The 14 sectors covered under the production promotion programs (PLI) have seen an investment of Rs 1.46 lakh crore till August and the capital infusion is expected to reach Rs 2 lakh crore in the coming years, the Commerce and Industry Ministry said on Sunday. .

Commerce and Industry Minister Piyush Goyal held detailed discussions with companies receiving financial benefits under the schemes to seek feedback and feedback.

The minister discussed with 140 companies out of 1,300 in 14 industries, which are the beneficiaries of this program.

“Total achievements of PLI programs were discussed in the meeting. Actual investment of Rs 1.46 lakh crore has been realized (till August 2024) and it is likely to reach Rs 2 lakh crore in the next year or more,” the Ministry said. statement.

This has resulted in production / sales worth Rs 12.50 lakh crore and employment generation of about 9.5 lakh (direct and indirect), which is expected to reach 12 lakh soon, it said.

Exports crossed Rs 4 lakh crore, with major contributions from key sectors such as electronics, pharmaceuticals and food processing, it added.

At the meeting, Goyal urged the Indian industry to focus on prioritizing the production of quality goods to promote Brand India through sustainable methods.

He also asked to focus on increasing domestic value addition and support for domestic producers in this regard.

During the three-hour interaction, the CEOs of the beneficiary companies shared their views on the PLI programs, and made suggestions to improve their effectiveness and facilitate their implementation.

The minister said that the government is committed to expedite all necessary approvals related to the PLI industry and provide hand-holding support to achieve greater market access.

Speaking to the media after the talks, the minister said that it was expected that “we will see an additional production of about Rs 11 lakh crore. But hearing some of the numbers today, my sense is that, both domestic demand and exports, production will also be more than we expected”.

The minister said that the units in these sectors are doing well and are now in a position to invest, even without additional funding for the production ecosystem, because the demand has started to be generated.

At the meeting, firms presented their proposals including those related to certain amendments to government procurement.

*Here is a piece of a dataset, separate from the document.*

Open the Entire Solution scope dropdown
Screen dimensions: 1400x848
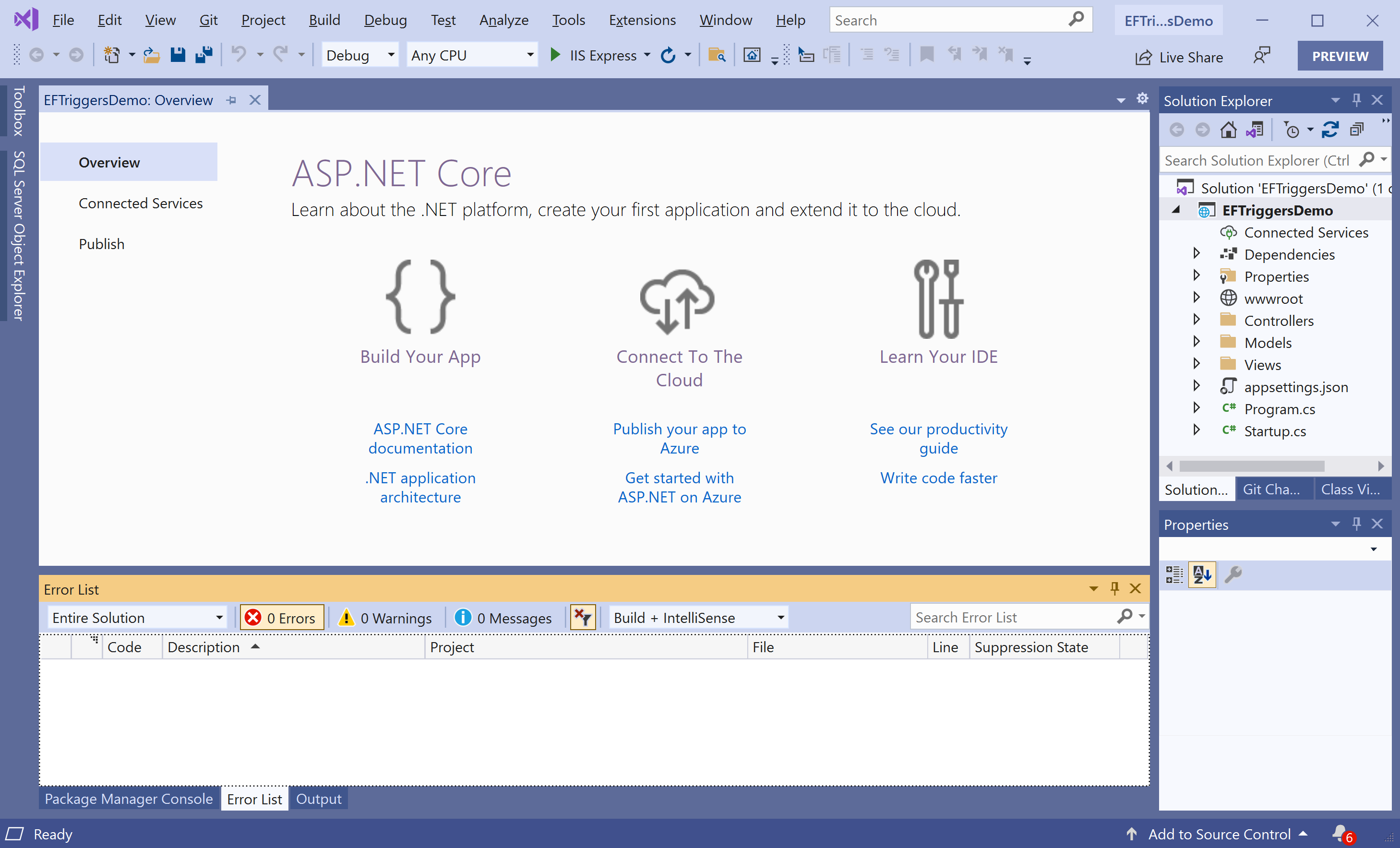[x=137, y=617]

“Overall, the policy is the same, but there are certain sectors where the ecosystem takes time to develop, and at first the domestic value add decreases. Gradually it increases. That was a good proposal, and I asked my officials to examine it. or we can have a guide for these sectors that they can change to be tier 1 or tier 2 suppliers,” said Goyal.

The requirement of prior knowledge to participate in government procurement for manufacturers who are making certain products for the first time in India or something new may be a challenge.

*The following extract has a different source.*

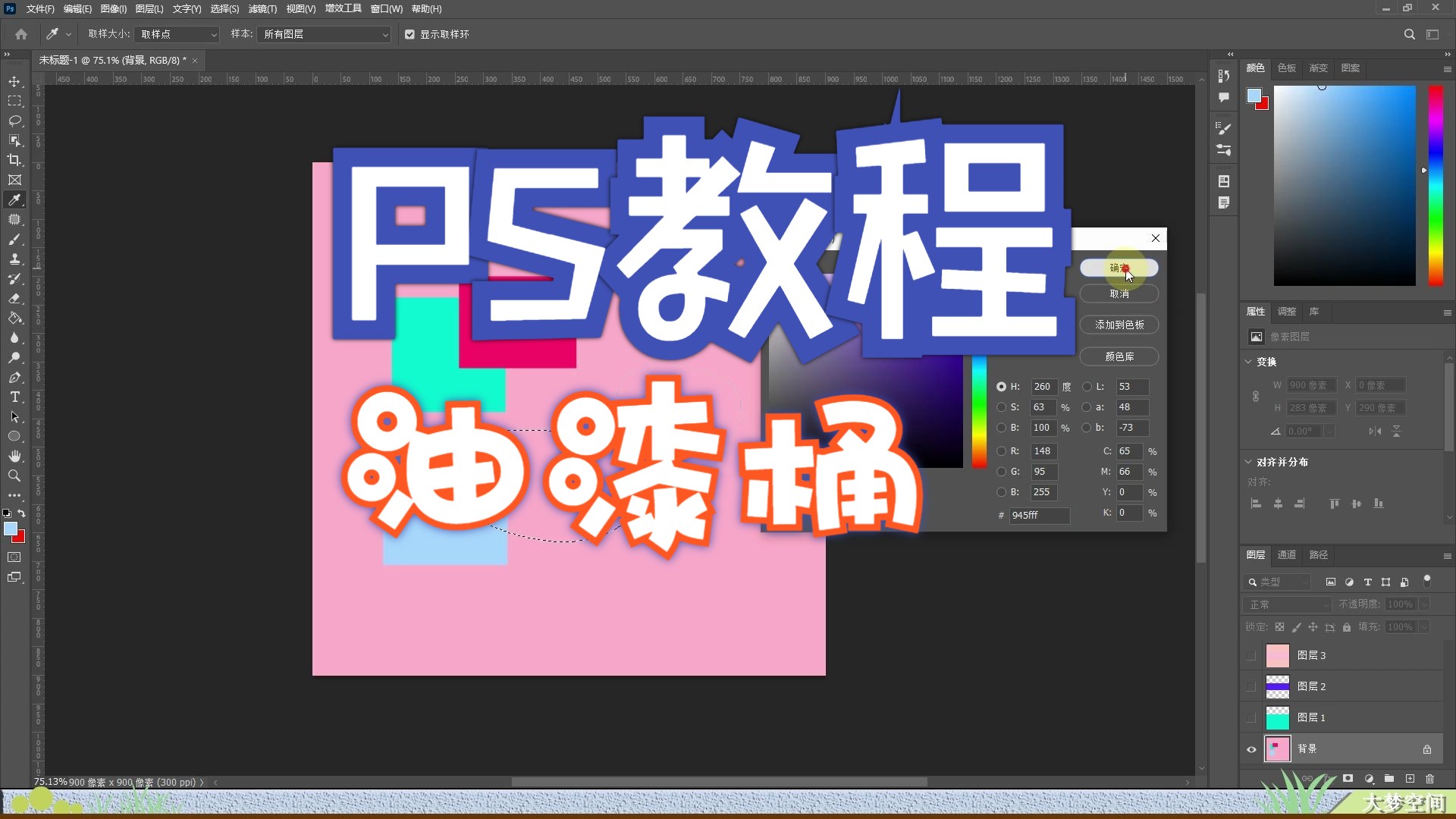Select the Lasso tool
The image size is (1456, 819).
click(14, 121)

“Obviously, if they are doing it for the first time in India, or something new is happening for the first time in India, it is very difficult to have prior knowledge,” he said, adding, “I have asked. through laboratory tests or other things can be qualified to start supplying, being a new product or a new product without previous experience”.

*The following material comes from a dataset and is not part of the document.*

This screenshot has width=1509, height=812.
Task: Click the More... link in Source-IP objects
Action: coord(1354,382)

The government has launched the program in 2021 in 14 sectors including electronics, pharma, white goods, telecommunications and drones with an estimated cost of Rs 1.97 lakh crore. It aims to increase domestic production, attract investors and increase exports.

In the electronics sector, mobile phone production now accounts for half of India’s gross domestic product, with a “3x” increase in exports from 2020-21, the ministry said.

Also in the automotive sector, the world champions have released electric cars, with huge investments in the country.